■ TASK DIRECTIONS
In the excerpt on China's foreign policy, what strategy did Kennan recommend be adopted against the USSR?

■ SOURCE EXTRACT
China’s Foreign Policy, What is China?
China’s current foreign policy actions alone, particularly when seen piecemeal, support a wide range of divergent views on the country’s objectives and priorities.“The USSR still lives in antagonistic "capitalist encirclement" with which in the long run there can be no permanent peaceful coexistence.“
George Kennan, The Long Telegram 1946 Depending on the context, the international community is encountering a China that can be any one or more of three things, an expansionist political superpower slowing building strength to challenge the US, a mercantilist trader focused solely on economic gain to the exclusion of other forms of engagement,or an isolationist that has dug in on a wide range of bilateral and international issues leaving little or no room for engagement to the international community on these situations. It was the last of these three that led Kennan to recommend the “Containment Strategy” be adopted against the USSR. Clearly, the appropriate Response to China needs to be informed by what one believes China is today and what its intentions might be. Three clear points on the spectrum of defining China are worth consideration.
- China the Expansionist Superpower. Many countries see (and fear) China as harbouring the ambition to challenge the US as the dominant international superpower, with all of its foreign policy actions being chess moves to further Chinese power and leverage. To these observers, the proposed AIIB and other supranational agencies set up a block of international institutions under Chinese control, China’s naval build-up is the first step to Pacific security hegemony, and its alliances and initiatives such as the Silk Road belt are designed to encircle strategic competitors and US allies such as India and Japan. Chinese rhetoric also helps supports this view of its foreign policy, speaking of a “New type of great power relations” with the US, seeking to establish an engagement framework based on the avoidance of conflict or confrontation, mutual respect for each other’s core interests and mutually beneficial cooperation, implying that China is seeking détente or accommodation as an equal with the world leading superpower. To supporters of this view of Chinese foreign policy, the key policy responses are containment and, it that should fail, conflict.

■ MATERIAL PROVIDED
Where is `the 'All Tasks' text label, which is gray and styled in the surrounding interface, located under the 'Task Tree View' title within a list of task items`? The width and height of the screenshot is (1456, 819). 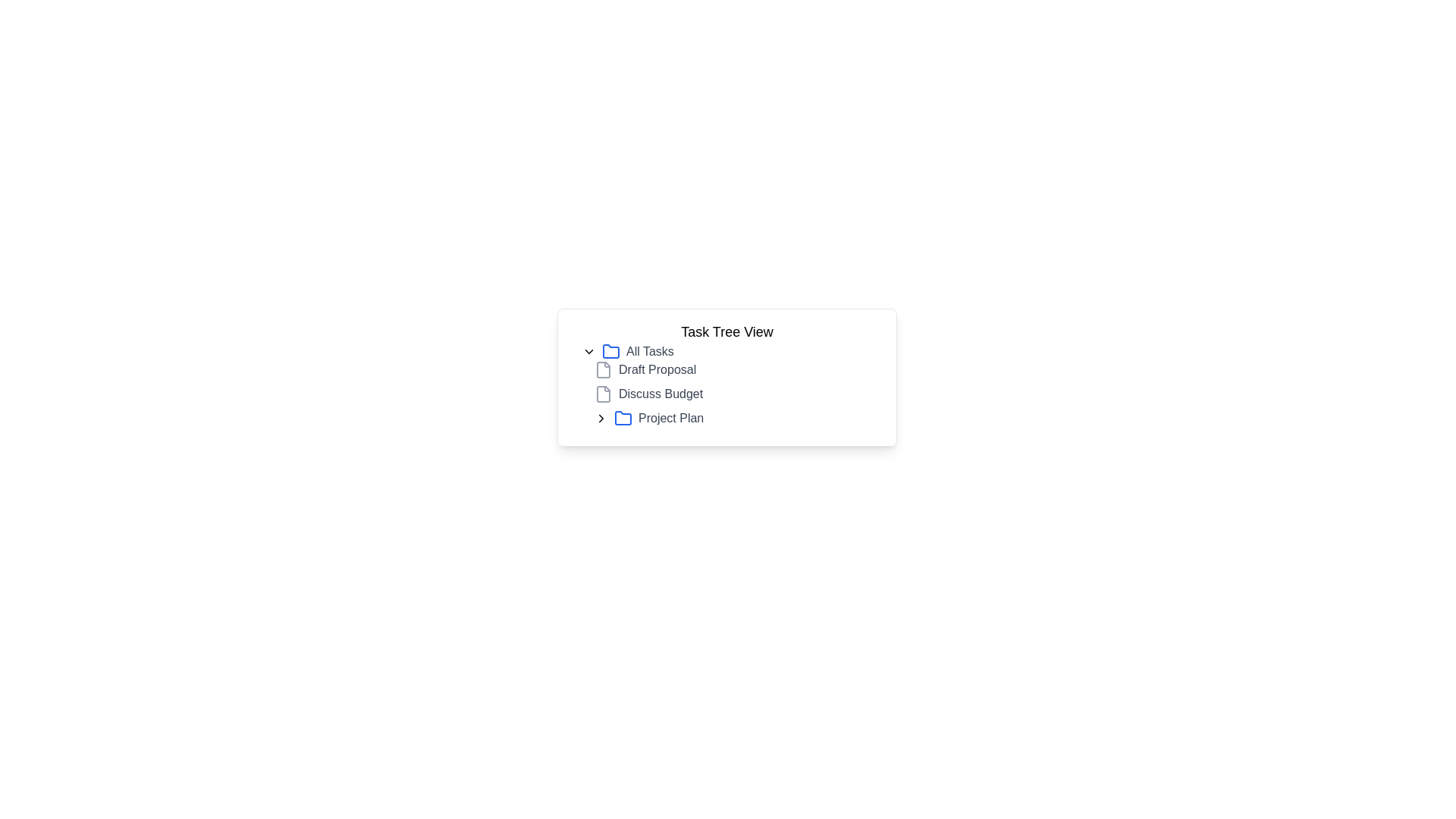
the 'All Tasks' text label, which is gray and styled in the surrounding interface, located under the 'Task Tree View' title within a list of task items is located at coordinates (650, 351).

■ TASK RESULT
The "Containment Strategy."